### Record excerpts

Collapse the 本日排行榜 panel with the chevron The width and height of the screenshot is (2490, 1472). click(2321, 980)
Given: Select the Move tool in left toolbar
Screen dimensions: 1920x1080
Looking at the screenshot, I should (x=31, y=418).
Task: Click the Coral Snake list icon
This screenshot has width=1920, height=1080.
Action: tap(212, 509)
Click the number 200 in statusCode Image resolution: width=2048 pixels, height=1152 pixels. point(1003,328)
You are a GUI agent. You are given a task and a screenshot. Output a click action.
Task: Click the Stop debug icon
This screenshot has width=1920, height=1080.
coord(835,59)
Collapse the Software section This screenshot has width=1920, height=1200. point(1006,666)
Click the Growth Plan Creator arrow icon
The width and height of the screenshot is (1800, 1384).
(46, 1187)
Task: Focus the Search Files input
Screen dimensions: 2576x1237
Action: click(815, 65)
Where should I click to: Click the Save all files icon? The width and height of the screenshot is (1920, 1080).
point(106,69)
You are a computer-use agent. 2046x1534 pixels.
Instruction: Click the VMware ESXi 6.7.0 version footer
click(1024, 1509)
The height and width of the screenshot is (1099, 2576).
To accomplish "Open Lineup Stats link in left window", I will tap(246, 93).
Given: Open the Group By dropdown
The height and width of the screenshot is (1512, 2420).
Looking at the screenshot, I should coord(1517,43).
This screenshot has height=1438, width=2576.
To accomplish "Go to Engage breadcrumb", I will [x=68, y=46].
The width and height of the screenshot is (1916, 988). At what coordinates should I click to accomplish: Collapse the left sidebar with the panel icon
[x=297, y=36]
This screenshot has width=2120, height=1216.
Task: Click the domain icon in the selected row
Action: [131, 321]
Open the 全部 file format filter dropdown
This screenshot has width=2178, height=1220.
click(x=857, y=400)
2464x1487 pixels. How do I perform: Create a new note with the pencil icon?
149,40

######

Your assignment ▸ Beginning with the line containing "Task: Focus the Search Files input" in the material above, copy every line exactly until you have copied the line containing "You are a computer-use".

Result below ▸
Task: Focus the Search Files input
Screen dimensions: 2576x1237
Action: click(815, 65)
Where should I click to: Click the Save all files icon? The width and height of the screenshot is (1920, 1080).
point(106,69)
You are a computer-use agent. 2046x1534 pixels.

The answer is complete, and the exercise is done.